When I lived and worked among Muslims, they would often tell me that Mohammad received the Quran from the angel Gabriel in a cave and that it corrected all the revelation that had gone before it. Muslims believe in four holy books, the last one being the Quran, which trumps everything in the first three books.
I always pointed out to my Muslim friends that none of the biblical prophets ever talked that way about previous prophets. Instead, they all grounded their claims to authority on how they stood in continuity and agreement with what the previous prophets said.
At the end of the day, I don’t reject the message of Mohammad because of deficiencies in his character or because he was a violent warrior but because what he teaches stands in opposition to all that came before it.
When Paul gave evidence of his faith in his letter to the Galatians, he laid out what may be the primary proof the Apostles also pointed to: What we are saying perfectly lines up with what all the previous prophets predicted.
That’s why all through your Bible, you’ll find people saying, “As it was written …” or “These things were done in order to fulfill (some Scripture).”
Even Jesus pointed back to what previous Scriptures said as validation that he was who he said he was (Luke 24:27, John 5:39).

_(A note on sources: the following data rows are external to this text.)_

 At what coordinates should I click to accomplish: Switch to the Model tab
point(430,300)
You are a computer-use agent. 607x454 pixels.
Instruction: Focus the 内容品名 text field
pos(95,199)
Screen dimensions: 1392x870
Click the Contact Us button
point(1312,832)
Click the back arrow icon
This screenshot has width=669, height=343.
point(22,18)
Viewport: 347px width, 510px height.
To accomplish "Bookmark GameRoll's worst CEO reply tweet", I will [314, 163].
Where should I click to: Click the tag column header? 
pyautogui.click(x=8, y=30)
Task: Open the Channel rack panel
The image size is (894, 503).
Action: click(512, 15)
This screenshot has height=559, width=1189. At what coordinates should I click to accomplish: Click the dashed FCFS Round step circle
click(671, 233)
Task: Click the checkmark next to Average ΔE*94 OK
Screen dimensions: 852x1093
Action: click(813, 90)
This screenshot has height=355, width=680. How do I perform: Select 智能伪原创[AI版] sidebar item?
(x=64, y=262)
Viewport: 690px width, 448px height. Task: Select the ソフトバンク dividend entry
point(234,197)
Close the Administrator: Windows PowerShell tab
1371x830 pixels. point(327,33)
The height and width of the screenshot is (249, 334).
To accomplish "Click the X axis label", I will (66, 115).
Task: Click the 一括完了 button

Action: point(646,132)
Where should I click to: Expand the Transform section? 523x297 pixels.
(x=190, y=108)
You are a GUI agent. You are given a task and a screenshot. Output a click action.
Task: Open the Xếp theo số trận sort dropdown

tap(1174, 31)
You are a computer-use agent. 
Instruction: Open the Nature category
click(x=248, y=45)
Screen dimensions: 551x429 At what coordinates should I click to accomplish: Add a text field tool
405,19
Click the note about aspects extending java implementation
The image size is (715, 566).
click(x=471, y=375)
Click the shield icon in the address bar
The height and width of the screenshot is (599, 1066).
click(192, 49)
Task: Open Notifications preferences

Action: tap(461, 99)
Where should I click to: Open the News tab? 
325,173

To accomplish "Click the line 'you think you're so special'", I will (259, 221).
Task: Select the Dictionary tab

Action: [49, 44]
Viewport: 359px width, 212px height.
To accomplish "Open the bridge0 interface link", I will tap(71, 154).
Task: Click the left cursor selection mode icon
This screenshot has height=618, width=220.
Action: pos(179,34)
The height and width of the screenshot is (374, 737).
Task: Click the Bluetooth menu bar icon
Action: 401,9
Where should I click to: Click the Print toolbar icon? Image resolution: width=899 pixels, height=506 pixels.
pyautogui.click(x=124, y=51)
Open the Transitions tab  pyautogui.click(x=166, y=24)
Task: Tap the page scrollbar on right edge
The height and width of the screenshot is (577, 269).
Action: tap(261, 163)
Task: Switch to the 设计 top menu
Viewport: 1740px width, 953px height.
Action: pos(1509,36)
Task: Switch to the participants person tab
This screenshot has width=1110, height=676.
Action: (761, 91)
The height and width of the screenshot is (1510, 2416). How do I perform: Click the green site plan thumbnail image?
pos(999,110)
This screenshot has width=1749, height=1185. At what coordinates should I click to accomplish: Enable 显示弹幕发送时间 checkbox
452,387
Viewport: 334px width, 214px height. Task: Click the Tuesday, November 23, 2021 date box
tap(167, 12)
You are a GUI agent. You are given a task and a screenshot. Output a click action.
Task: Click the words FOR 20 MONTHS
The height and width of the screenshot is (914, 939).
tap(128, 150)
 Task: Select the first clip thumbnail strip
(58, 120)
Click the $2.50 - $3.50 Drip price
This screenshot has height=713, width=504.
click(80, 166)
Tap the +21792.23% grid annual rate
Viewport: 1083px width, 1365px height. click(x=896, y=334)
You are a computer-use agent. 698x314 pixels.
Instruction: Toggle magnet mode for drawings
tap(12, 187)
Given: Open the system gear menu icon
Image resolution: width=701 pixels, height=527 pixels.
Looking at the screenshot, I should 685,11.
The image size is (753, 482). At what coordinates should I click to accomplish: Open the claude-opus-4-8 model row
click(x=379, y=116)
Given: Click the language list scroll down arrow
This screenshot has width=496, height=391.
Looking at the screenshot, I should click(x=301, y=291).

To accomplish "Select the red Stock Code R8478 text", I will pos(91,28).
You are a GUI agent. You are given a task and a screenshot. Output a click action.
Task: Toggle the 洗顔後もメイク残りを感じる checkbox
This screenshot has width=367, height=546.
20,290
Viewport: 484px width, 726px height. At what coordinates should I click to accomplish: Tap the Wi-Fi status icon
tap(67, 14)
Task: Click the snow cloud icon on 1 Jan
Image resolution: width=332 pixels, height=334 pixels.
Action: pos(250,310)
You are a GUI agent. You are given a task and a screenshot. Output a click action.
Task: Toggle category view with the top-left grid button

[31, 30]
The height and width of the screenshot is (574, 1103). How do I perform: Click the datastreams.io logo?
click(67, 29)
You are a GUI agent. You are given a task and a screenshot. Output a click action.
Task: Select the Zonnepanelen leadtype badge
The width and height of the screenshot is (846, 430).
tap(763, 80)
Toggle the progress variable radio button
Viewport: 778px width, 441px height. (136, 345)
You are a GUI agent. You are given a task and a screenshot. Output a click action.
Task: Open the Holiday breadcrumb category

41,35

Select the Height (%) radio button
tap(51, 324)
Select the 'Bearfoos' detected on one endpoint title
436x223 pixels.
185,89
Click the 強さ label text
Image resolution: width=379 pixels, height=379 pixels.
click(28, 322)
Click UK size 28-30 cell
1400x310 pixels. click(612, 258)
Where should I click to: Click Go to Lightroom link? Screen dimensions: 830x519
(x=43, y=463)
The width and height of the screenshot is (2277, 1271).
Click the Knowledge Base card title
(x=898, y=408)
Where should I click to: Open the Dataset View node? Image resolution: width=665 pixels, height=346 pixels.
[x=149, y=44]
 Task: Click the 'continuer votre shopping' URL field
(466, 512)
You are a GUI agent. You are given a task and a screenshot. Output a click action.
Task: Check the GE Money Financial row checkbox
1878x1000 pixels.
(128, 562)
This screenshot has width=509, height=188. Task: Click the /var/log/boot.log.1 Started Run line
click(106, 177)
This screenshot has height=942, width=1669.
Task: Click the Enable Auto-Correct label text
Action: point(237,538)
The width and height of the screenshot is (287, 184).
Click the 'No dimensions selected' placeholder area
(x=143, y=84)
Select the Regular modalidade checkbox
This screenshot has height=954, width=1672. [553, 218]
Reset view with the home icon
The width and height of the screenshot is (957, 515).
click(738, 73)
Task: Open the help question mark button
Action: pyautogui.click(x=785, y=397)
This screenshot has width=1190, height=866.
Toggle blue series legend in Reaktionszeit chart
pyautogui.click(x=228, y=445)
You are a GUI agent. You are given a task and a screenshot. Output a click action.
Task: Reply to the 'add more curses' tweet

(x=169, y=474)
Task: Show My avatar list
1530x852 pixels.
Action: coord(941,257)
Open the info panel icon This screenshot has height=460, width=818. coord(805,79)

(This, by the way, is one of the reasons you need to learn your Bible. If you don’t, you can’t know when some slick-talking teacher is saying something that contradicts what God has already said. You need to be checking and verifying what you hear from Bible teachers—including me.)
After Paul became a believer, he didn’t speak to any of the apostles for 17 years, and when he did, miraculously, what they were saying and what he was saying were exactly the same!
“I went [to Jerusalem and] … presented to them the gospel I preach among the Gentiles …. I wanted to be sure I was not running, and had not been running, in vain” (Galatians 2:2 CSB).
Even after his experience with Jesus on the road, Paul realized that if what he was saying contradicted the teaching of the other apostles, he would be in error. Jesus had given his apostles the “keys of the kingdom” (Matthew 16:19), which meant they had the authority to get the message right about the way to heaven—the secret to unlocking the doors, so to speak. And he promised them, “But the counselor, the Holy Spirit, whom the Father will send in my name, will teach you all things and remind you of everything I have told you” (John 14:26).
There’s this idea promoted by guys like Dan Brown in The Da Vinci Code and UNC’s Bart Ehrman that there were differing gospel accounts believed by Jesus’ first followers, and in the fourth century, the Roman Emperor Constantine selected his favorite and destroyed all the other differing accounts.
But there is no way that is historically accurate. These Gospels—Matthew, Mark, Luke, and John—which were the only ones that came out of the apostolic community, were spread literally all over the world in a bunch of different languages by the time of Constantine. There is no way he could have collected up all the differing ones and destroyed them.
I know what some of you are thinking right now: “Well, I watched a special about Jesus on CNN the other night, and it talked about ‘lost gospels’ (e.g., the gospel of Peter or Thomas or Judas or Casper, the Friendly Ghost), and they have messages that contradict what we see in Matthew, Mark, Luke, and John.”
Yes, I saw that special, too. But those “gospels” all show clear evidence of being written a couple hundred years after the time of the apostles, whereas Matthew, Mark, Luke, and John were written in the first century by the apostolic community.
What comes out of the apostolic community is one, unified message—believed and affirmed by the apostles and Paul, who all recognized each other’s legitimacy.
The gospel is objectively true. Being able to articulate this clearly will help you communicate the gospel and your faith, just as Paul was able to do, and lead others to the truth.